The challenges of managing too much wind power

Steve Eldrige, www.oregonlive.com 27 May 2011

In keeping with your May 20 editorial, “BPA’s wind power cutoff sends a troubling signal,” it’s as if Oregon threw a party, called it a vegetarian potluck and a guy showed up with a blackened-salmon Caesar salad, whereupon all the others who brought spinach salads made him throw his blackened salmon Caesar salad away.

It was still a salad, but not the “new improved” salad. Similarly, not only are many in denial that hydro power is renewable and displaces far more fossil fuel-generated electricity than wind and solar combined, the basic problem, which results in wind being displaced by hydropower, is not being identified.

Our lights are on because electric needs are exactly equal to electric generation. When electric needs are smaller there is less electric generation. The two are matched instantaneously, continuously. Almost every spring and many nighttime hours throughout the year, beginning with the development of hydropower in the Pacific Northwest, river flows normally peak with the spring freshet, making additional hydro power available while moderate temperatures lower electric needs.
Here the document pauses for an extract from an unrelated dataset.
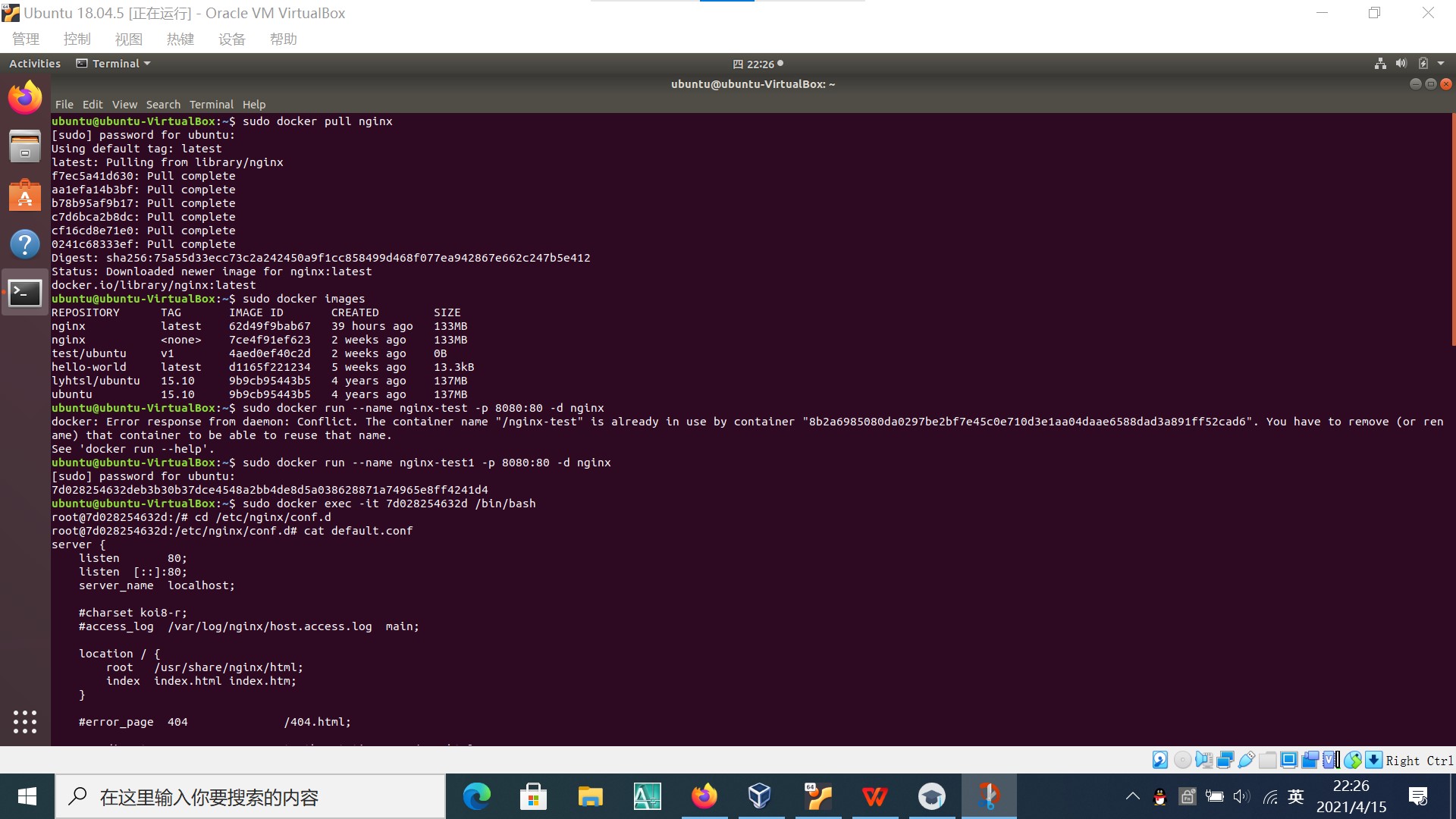Open the terminal Edit menu
1456x819 pixels.
[93, 105]
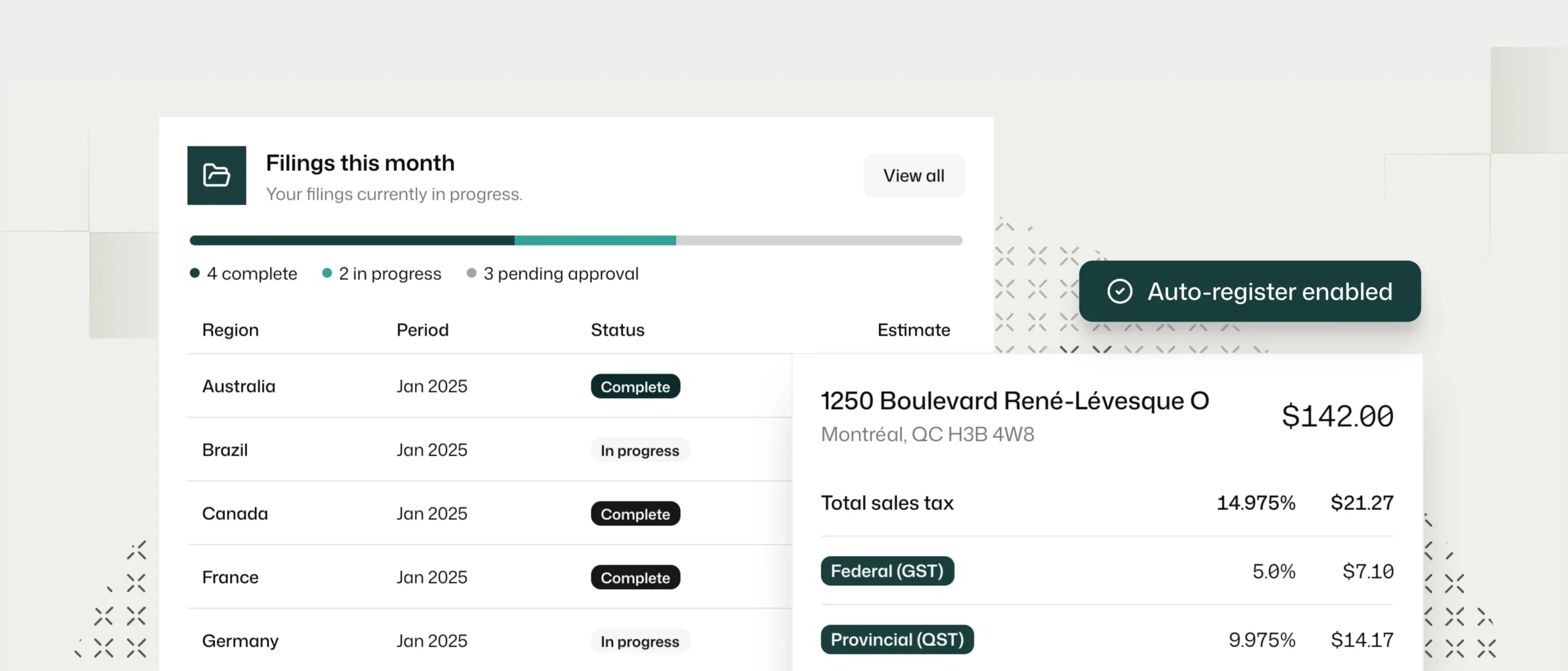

These circumstances mean that in a normal year (over the past 50 years), thermal plants (coal, gas, nuclear) are shut down or have their output reduced, because their output is replaced by clean renewable hydropower. Why is this possible? Because electric needs are less than the generation available.

More recently, we have begun to pay developers to build generation irrespective of an electrical need for the generation. This only worsens the electric generation imbalance that has occurred every spring for the past 50 years. The difference now is that replacing wind generation with hydropower, while keeping the power system in balance, does not keep the financial incentives in balance.

Wind developers appear to want BPA’s customers to restore the financial incentives the developers lose, by BPA paying for wind energy nobody can use. It would be patently unfair for BPA customers to pay wind developers for reductions in their incentives, primarily because wind is being displaced for the health and safety of the region’s power supply system. It is also unfair because only a small segment of the general population would be paying this tribute to wind developers, while the situation we are in was brought about by public policy directives.

The Oregonian rightly acknowledges the dissolved nitrogen issue caused by spilling water at dams, but neglects to point out that there are federal clean water requirements involved as well. Further, there is no question that exceeding the dissolved nitrogen levels set by the Clean Water Act will harm fish, including salmon and steelhead.

We do agree that wind incentives must be re-evaluated. Building electrical generation for generation’s sake is poor public policy and worse power system policy. The fundamental power supply issue that must not be ignored is that to have a reliable power system, electrical generation cannot exceed electric needs.

Steve Eldrige is general manager and CEO of the Umatilla Electric Cooperative in Hermiston.